The first step to coping with self-harm urges is to recognize your triggers, and the motivations behind self-harming. People self-harm for a number of reasons. The most commonly expressed reasons are wanting a release from built up emotions, and wanting to feel something due to a lack of emotions. Whatever the reason, it is important to understand why there is an urge which will in turn help you to utilize coping strategies to combat those urges. There is a lot of power in recognition.
One coping strategy is to get your body moving. This can be something as simple as taking a walk around the block. Emotional build up can cause your body to tense up, by getting your body in motion you can combat those tense muscles, and in turn create space for relaxation. On top of this, taking some deep breaths and focusing on your breathing can help to clear the mind, and allow the body to relax.
Another coping strategy is to shock your system with cold water. Exposing yourself to sometimes intense sensations (like submerging your head briefly in a bowl of ice water, or holding an ice cube in your hand or on your face), can create a sensation to focus on and distract from those intense urges. This also applies to going and getting warm (curling up in a blanket, sitting by a heater, etc.). Creating a warm and calming space can put the body in a more relaxed stage.
Another strategy that can be used in order to combat feelings of self-harm is to find another healthier action to serves the same purpose. The act of self-harming serves a very specific purpose of release of some sort of emotion. Therefore, finding some other action that can create that same space is proven to be beneficial. Some suggestions could be going for a run, punching something soft, screaming, or engaging in a loved hobby. It might also prove to be helpful to reach out to close friends and family members when urges arise. It can be incredibly easy to seclude yourself when feeling super low. However, reaching out to someone you trust can be helpful.

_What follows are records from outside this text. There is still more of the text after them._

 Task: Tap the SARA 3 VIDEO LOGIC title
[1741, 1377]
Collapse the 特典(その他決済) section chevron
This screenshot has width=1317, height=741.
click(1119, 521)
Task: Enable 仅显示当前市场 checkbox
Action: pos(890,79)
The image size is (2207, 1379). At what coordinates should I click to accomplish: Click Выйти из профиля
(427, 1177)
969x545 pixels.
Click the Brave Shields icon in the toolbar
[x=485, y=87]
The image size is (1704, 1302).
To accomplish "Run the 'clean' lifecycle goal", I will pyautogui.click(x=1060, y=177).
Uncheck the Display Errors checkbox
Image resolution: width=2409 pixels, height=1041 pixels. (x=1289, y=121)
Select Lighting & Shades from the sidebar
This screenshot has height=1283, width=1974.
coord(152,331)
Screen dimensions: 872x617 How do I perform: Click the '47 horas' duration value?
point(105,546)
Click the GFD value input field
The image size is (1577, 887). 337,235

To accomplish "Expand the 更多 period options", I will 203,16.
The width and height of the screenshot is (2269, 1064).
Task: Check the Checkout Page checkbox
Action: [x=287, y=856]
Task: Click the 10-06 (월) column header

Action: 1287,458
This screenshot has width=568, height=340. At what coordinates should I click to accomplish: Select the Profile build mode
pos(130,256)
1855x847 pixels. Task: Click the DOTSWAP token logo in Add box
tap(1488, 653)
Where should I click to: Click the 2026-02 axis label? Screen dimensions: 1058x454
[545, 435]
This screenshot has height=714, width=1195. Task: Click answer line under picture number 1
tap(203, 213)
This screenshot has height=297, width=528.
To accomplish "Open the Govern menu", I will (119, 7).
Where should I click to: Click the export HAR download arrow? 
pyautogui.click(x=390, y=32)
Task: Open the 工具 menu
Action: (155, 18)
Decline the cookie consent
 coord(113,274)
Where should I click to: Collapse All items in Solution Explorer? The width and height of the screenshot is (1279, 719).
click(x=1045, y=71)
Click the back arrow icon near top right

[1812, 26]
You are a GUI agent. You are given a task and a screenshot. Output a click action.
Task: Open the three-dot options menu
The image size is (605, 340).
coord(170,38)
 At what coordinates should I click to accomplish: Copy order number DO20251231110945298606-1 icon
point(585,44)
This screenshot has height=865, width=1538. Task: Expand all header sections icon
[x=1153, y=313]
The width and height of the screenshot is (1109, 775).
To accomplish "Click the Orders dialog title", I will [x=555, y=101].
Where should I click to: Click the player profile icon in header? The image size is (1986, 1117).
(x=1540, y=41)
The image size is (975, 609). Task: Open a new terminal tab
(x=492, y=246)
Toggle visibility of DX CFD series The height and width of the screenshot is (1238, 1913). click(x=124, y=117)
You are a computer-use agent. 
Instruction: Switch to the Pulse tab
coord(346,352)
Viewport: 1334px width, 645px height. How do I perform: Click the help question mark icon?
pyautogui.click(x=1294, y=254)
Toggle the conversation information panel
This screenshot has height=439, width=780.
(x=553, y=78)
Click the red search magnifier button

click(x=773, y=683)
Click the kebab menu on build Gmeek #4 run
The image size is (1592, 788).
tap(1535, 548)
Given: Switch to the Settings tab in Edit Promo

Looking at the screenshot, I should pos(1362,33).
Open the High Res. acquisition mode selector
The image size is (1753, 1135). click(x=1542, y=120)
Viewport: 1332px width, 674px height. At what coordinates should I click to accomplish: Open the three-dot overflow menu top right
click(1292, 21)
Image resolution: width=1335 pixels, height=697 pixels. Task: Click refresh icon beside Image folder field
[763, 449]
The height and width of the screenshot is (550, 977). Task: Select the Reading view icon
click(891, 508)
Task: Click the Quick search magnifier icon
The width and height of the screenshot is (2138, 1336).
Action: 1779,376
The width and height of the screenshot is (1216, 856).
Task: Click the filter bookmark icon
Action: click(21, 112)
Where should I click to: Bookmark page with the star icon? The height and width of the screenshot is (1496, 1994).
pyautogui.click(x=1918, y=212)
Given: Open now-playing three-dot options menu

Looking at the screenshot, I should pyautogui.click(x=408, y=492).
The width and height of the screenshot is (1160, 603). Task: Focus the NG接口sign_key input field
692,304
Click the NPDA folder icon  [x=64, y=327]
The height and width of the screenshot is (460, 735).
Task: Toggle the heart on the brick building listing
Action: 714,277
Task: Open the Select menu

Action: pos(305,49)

Self-harm urges are incredibly hard to push through. Sometimes coping skills do not work, and more help is needed. There is no shame in asking for help when nothing else works. There are different resources set up in order to help with these urges. One of those resources is Day One as mentioned above. There are also help lines put into place for anyone to reach out to in a time of crisis. One of these lines is a Crisis text line where you can text HOME to 741-741 and get connected with someone who can help. There are also apps such as Self-Heal and Calm Harm which are both designed to help when urges arise.